И теперь, вспомнив эту передачу, я с величайшей опаской глядел на третье псевдояблоко, взятое с работы. Оно наверняка окажется невкусным, я знал это заранее. Очень, очень сильно захотелось попробовать тех, настоящих яблок, что собирали женщина с сыном. А раз передача, судя по титрам, из местного архива, значит… значит, сад где-то рядом.

Посмотрев на ворона, снова двинувшегося к лесу, я отбросил в сторону пакет с псевдопродуктами. Решимость овладела мной. В голове завертелись мысли: «Хватит! Хватит с меня этой слишком взрослой жизни! Я не хочу становиться идиотом! И… и я хочу попробовать чего-нибудь настоящего… Я хочу найти тот сад! Если я найду его, то вернусь к Ольге. Я угощу её настоящими фруктами, а не теми поддельными, что изготовлял на заводе!»

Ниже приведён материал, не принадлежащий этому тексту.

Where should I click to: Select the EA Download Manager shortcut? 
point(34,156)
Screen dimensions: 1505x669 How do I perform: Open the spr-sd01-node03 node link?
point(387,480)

Отринув страх, я вступил вслед за ведшим меня вороном под полог леса. Природа встретила меня удивительными трелями птиц и мягким шелестеньем ветра в кронах деревьев. Я лишь улыбнулся этому и пошёл следом за птицей, дарованной мне самой судьбой. «Возможно, в этом моё спасенье. Возможно, на природе я не стану идиотом. И главное – может быть, я найду тот самый сад и узнаю о настоящей детской жизни».

Впрочем, лишь поначалу я был полон энтузиазма. Чем дальше я следовал за вороном в лесные дебри, тем больше сомневался. Оглянувшись мельком назад, я уже не увидел пути обратно в город – высокие деревья мешали обзору. Что, если я, никогда не бывавший раньше в настоящем лесу, заблужусь и пропаду здесь? Но тут же эту мысль перебивала другая: а какая разница, где пропадать, если там, в городе, я обречён на безумие?

Встрепенувшись и более не оглядываясь, я продолжил идти за странным вороном.